By contrast, the fall of Saigon was an actual battle, with shells and rockets raining down on the city and South Vietnamese paratroopers, tanks, and jet fighters repelling North Vietnamese tank attacks. Early in the morning of April 29, an evacuation transport was destroyed by artillery on the runway of Tan Son Nhut airbase. Two warplanes deployed to cover the evacuation from the air were shot down. Shelling and bombing eventually rendered the airport unusable, limiting evacuation flights to helicopters.

Cold War and the Dubious Domino Effect

Some commentators have obsessed over the notion that withdrawal from Afghanistan will make the U.S. appear weak before China and Russia. But if this is even a real problem, it’s a far cry from the context of the Vietnam War, where China and Russia directly supported Hanoi’s war with the U.S. and South Vietnam due to ideological sympathies, and the overall costs it was imposing on the U.S.

By comparison, Moscow and Beijing simply haven’t provided real assistance to the Taliban, as they are generally anti-Islamist in orientation, fearing Islamist insurgencies and terrorism on their own soil.

The Taliban’s actual state-level benefactors were Pakistan—which literally created and armed the Taliban in a gambit to control Afghanistan—and its diplomatic chaperone Qatar. Obviously, while Washington may have a bone to pick with its ostensible allies, Pakistan is hardly a global adversary and Qatar continues to offer critical U.S. military basing.

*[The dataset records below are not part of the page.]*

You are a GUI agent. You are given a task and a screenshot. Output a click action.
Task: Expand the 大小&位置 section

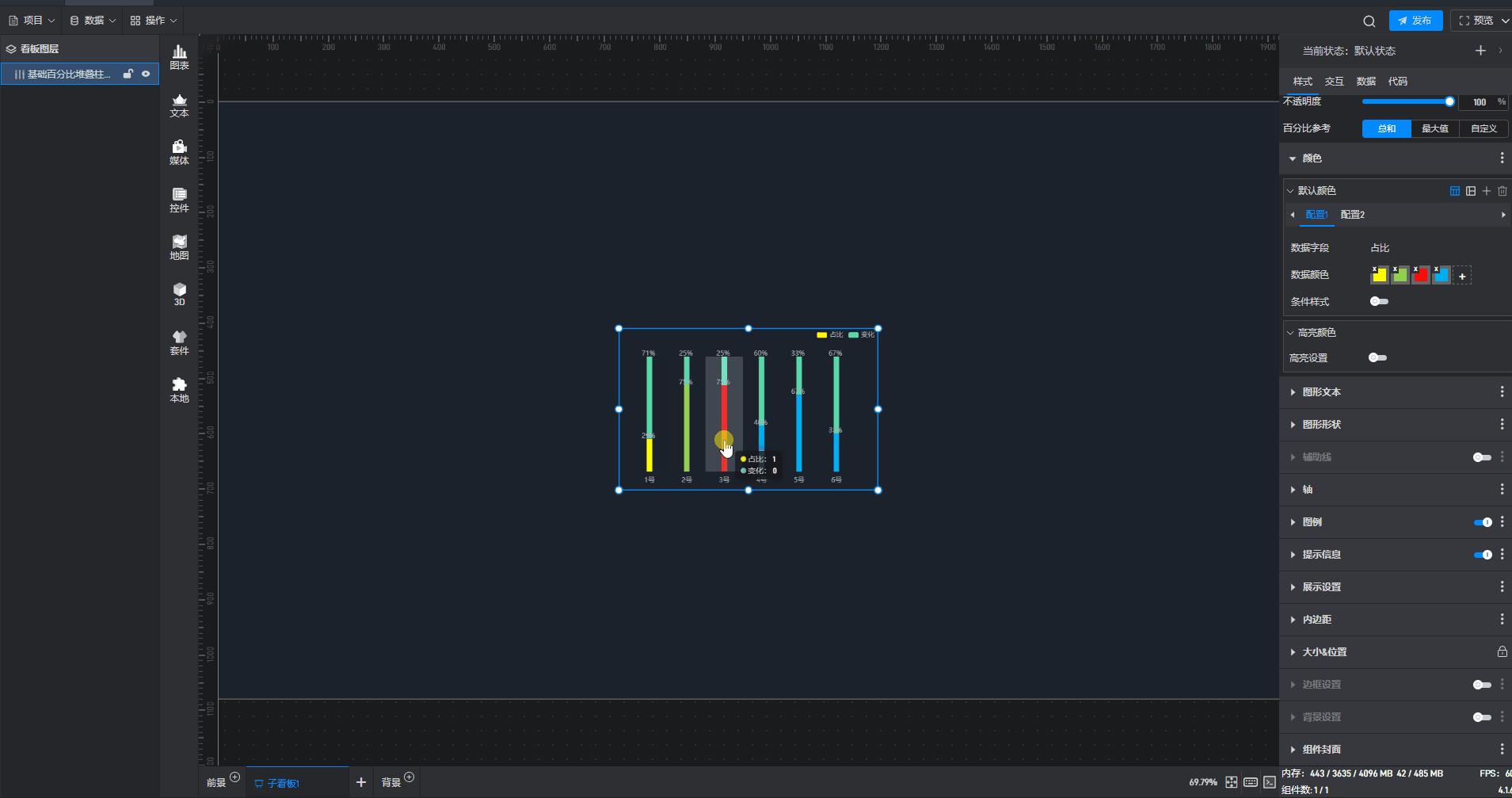1323,652
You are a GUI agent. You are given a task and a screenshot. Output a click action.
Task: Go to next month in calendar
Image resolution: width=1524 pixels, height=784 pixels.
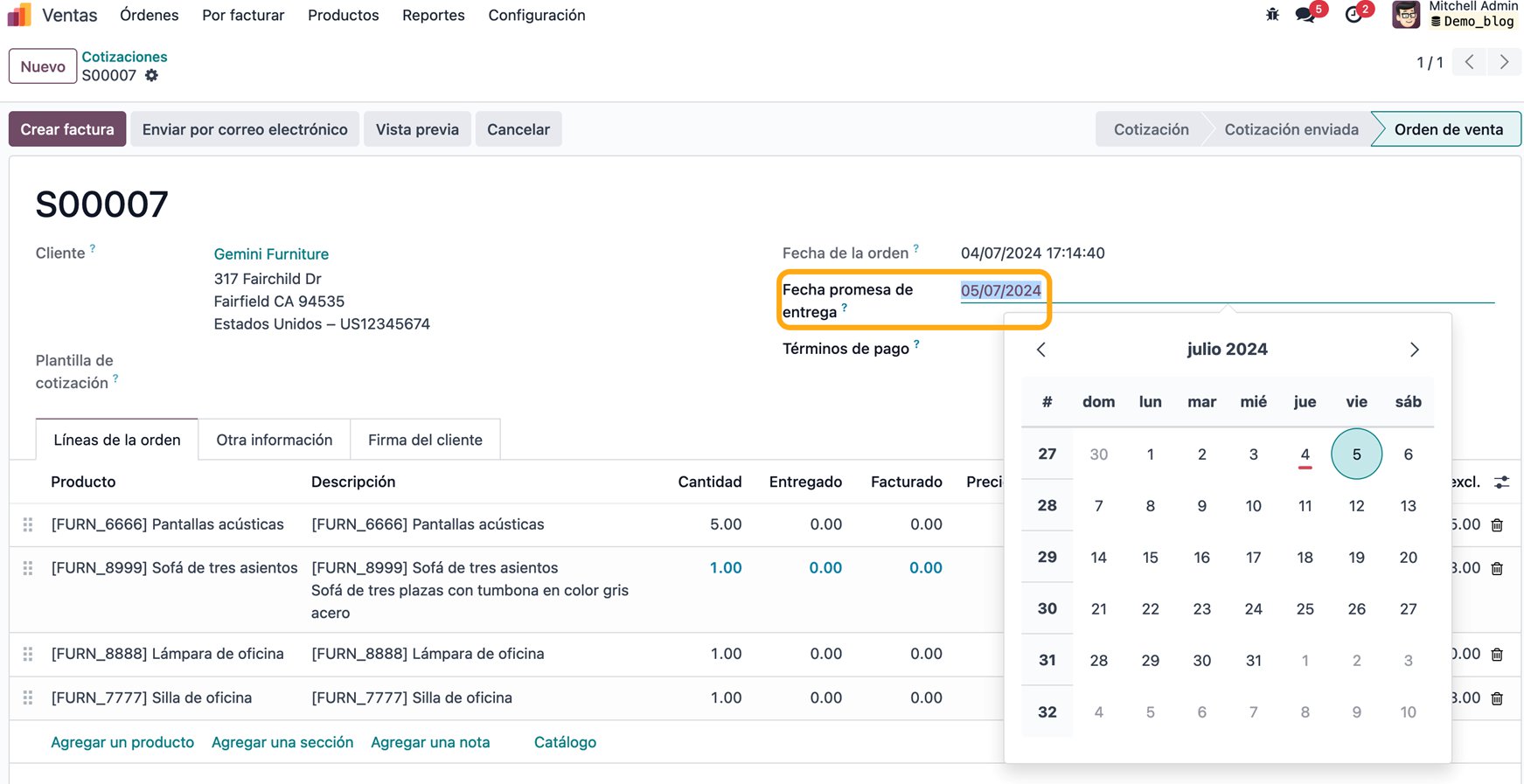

During the Cold War Washington often justified its costly efforts opposing Communist forces in developing countries by invoking “domino theory,” the idea that a Communist victory in one country would lead to the destabilization and overthrow of adjacent states. Communist Vietnam today, the thinking went, could lead to Thailand, the Philippines, perhaps even Japan tomorrow.

This wasn’t entirely baseless. Vietnam’s neighbors Laos and Cambodia also fell to communist insurgencies, though more as a consequence of Hanoi’s war effort than because of its victory over Saigon.

But the U.S. perception of Vietnam amounting to another global victory for Team Communism was simplistic and ill-informed. The Vietnamese had their own history and foreign policy agenda. They remained friends with the Soviets, but warred with China and (relatedly) overthrew the genocidal Khmer Rouge in Cambodia.

Today, the Taliban takeover of Afghanistan will raise regional concerns for neighbors, including Iran, Tajikistan, Turkmenistan, and Uzbekistan, sympathetic to ethnic minorities in Afghanistan opposed to Taliban, and in some cases who may fear the energizing of Islamist insurgencies on their own soil.

But this potential threat may also make it difficult for the Taliban to secure its influence in the region, particularly as these countries may decide to aid anti-Taliban forces.  Furthermore, the Taliban has cultivated an identity as a local insurgency in Afghanistan and Pakistan rather than a global brand like ISIS or Al Qaeda. It remains to be seen to what extent it willingly will serve again as hosts to globally-oriented extremists that could incite future military interventions.

There’s no denying the real despairs and pain the Taliban’s victory evokes for so many people ranging from U.S and allied NATO soldiers to Afghan civilians and humanitarian workers who have lost so much in the conflict or stand to lose much living under Taliban rule.